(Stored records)
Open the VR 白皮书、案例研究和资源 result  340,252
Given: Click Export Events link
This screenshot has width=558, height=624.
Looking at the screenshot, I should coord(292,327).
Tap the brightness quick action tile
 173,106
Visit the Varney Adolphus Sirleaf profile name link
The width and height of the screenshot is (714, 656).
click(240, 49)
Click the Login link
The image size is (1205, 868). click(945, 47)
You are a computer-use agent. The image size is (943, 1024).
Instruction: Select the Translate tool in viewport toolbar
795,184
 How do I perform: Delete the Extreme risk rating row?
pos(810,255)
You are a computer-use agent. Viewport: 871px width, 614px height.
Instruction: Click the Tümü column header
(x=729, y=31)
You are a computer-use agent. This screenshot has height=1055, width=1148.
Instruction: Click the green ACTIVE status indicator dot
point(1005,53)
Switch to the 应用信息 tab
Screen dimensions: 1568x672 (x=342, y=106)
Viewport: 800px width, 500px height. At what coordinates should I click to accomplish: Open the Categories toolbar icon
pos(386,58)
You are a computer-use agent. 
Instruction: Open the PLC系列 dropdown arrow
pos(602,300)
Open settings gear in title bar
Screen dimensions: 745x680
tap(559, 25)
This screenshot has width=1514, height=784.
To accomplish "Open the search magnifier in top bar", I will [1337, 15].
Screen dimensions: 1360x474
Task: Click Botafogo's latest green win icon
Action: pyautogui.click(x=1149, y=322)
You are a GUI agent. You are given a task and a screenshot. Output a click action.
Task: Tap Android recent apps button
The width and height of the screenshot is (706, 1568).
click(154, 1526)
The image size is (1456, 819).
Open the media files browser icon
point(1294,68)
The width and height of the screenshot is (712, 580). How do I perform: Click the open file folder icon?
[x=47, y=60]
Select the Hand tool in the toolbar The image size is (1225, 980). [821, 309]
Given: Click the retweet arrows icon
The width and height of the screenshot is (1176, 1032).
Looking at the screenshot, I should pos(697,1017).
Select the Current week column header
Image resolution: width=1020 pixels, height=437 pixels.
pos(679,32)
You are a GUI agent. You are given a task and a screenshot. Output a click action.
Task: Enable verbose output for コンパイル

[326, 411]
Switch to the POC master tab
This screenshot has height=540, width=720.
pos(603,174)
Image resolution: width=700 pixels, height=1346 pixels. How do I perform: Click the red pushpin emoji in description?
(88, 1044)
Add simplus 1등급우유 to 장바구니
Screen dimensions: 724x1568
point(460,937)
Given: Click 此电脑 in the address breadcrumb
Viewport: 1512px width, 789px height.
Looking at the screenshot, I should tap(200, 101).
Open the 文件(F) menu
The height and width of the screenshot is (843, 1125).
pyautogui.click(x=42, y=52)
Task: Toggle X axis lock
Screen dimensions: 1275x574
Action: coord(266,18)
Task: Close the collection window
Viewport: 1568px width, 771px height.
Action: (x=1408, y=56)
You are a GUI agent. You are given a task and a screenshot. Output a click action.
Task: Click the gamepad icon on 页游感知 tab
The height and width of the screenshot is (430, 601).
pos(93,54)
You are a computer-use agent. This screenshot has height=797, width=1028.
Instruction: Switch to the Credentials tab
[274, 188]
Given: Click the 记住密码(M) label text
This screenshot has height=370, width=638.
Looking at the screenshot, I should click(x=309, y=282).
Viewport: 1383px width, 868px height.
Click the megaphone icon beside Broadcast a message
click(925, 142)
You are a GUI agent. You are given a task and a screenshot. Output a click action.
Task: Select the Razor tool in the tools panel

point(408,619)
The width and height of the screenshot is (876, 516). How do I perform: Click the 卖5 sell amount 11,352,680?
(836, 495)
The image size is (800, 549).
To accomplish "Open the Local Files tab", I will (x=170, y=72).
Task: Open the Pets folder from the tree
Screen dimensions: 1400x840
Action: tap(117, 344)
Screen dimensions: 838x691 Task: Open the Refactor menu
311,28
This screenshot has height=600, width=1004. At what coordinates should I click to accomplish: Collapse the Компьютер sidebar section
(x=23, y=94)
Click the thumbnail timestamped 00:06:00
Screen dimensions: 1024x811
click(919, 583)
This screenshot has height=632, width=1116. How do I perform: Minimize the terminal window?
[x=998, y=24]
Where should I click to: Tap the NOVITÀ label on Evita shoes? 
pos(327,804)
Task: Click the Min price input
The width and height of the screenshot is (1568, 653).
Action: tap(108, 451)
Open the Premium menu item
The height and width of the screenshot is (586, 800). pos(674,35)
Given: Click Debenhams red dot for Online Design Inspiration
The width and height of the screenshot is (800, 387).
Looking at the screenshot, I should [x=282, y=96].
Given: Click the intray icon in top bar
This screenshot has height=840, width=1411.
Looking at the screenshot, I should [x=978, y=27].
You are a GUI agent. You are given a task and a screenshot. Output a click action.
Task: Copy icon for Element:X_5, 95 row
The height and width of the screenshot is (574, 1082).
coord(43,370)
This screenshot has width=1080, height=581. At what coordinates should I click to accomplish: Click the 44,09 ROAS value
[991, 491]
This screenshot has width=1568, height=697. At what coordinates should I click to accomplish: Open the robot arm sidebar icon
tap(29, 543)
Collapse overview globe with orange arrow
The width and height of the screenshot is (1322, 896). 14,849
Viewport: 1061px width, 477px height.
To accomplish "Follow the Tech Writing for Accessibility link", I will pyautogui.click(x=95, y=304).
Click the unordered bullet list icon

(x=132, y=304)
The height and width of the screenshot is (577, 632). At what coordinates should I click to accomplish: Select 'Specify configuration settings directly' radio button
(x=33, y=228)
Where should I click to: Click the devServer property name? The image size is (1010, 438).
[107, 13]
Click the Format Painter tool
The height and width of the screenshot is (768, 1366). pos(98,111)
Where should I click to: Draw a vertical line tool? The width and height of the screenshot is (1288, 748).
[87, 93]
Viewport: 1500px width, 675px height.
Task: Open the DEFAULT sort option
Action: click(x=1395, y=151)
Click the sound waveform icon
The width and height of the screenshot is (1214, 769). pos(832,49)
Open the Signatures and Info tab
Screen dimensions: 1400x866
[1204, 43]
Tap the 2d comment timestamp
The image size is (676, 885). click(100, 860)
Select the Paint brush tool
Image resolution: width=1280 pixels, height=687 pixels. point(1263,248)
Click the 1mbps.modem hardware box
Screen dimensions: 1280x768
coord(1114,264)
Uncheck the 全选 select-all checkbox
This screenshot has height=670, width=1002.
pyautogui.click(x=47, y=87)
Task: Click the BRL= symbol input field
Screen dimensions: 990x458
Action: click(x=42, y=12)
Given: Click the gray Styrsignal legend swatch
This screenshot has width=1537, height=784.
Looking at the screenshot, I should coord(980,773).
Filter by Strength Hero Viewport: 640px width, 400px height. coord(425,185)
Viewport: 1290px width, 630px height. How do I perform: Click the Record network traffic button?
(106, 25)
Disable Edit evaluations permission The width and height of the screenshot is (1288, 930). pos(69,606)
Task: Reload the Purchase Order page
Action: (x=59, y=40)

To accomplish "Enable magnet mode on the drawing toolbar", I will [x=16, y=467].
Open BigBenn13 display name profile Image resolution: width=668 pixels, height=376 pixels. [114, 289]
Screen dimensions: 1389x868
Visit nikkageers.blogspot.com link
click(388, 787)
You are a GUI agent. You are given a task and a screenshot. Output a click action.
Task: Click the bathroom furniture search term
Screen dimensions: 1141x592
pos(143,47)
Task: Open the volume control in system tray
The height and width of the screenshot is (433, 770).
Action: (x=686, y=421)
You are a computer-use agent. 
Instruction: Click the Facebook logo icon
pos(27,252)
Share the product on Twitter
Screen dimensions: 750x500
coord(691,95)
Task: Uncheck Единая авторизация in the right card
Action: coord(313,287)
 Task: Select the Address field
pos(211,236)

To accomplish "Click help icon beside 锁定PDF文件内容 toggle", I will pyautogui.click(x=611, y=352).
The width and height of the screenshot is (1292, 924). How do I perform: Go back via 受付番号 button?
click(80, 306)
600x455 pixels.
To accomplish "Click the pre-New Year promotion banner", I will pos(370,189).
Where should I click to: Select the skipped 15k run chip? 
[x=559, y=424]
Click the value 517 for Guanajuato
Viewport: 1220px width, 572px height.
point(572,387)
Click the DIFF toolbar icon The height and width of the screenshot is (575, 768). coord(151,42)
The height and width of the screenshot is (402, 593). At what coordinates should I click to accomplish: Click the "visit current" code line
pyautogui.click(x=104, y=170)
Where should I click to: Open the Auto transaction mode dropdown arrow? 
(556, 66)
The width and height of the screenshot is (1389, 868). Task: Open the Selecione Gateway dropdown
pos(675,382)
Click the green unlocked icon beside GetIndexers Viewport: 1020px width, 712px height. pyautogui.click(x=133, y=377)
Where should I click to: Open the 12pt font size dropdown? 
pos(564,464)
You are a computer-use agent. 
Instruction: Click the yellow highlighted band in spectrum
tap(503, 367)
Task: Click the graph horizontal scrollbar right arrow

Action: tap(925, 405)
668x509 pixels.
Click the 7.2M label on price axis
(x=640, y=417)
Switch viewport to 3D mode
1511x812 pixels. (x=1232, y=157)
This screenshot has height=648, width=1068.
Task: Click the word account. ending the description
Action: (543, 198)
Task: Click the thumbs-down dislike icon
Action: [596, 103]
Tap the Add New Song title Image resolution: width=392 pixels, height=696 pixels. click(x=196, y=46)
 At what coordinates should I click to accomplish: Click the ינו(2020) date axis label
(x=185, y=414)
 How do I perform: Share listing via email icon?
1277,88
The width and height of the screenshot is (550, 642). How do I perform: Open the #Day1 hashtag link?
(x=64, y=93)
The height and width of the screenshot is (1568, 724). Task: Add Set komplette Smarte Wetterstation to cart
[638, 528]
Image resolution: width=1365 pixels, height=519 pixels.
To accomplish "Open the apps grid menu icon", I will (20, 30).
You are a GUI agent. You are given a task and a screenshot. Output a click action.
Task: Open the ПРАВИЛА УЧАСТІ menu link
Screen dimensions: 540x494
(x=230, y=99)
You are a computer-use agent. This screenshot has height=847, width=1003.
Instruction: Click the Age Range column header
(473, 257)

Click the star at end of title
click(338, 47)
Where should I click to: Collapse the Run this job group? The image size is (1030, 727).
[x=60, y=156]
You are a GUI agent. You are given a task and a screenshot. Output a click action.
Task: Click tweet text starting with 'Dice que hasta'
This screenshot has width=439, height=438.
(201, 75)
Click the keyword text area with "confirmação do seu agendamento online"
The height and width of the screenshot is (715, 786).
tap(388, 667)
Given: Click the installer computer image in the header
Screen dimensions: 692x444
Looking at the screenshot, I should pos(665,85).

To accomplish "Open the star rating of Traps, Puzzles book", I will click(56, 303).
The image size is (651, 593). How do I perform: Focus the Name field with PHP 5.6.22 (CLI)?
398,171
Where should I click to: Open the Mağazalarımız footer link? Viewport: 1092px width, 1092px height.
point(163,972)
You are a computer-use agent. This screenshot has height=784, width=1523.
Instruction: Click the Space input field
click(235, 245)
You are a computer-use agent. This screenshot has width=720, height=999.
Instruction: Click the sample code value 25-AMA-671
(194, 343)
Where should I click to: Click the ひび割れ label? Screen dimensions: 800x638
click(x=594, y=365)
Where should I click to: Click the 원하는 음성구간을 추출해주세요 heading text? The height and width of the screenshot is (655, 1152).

TASK:
Only the lines above starting at the one containing "Screen dimensions: 990x458" and ending at the one containing "Screen dimensions: 1389x868", both included, are to be returned, exactly as they read.

WRITTEN SOLUTION:
Screen dimensions: 990x458
Action: click(x=42, y=12)
Given: Click the gray Styrsignal legend swatch
This screenshot has width=1537, height=784.
Looking at the screenshot, I should coord(980,773).
Filter by Strength Hero Viewport: 640px width, 400px height. coord(425,185)
Viewport: 1290px width, 630px height. How do I perform: Click the Record network traffic button?
(106, 25)
Disable Edit evaluations permission The width and height of the screenshot is (1288, 930). pos(69,606)
Task: Reload the Purchase Order page
Action: (x=59, y=40)

To accomplish "Enable magnet mode on the drawing toolbar", I will [x=16, y=467].
Open BigBenn13 display name profile Image resolution: width=668 pixels, height=376 pixels. [114, 289]
Screen dimensions: 1389x868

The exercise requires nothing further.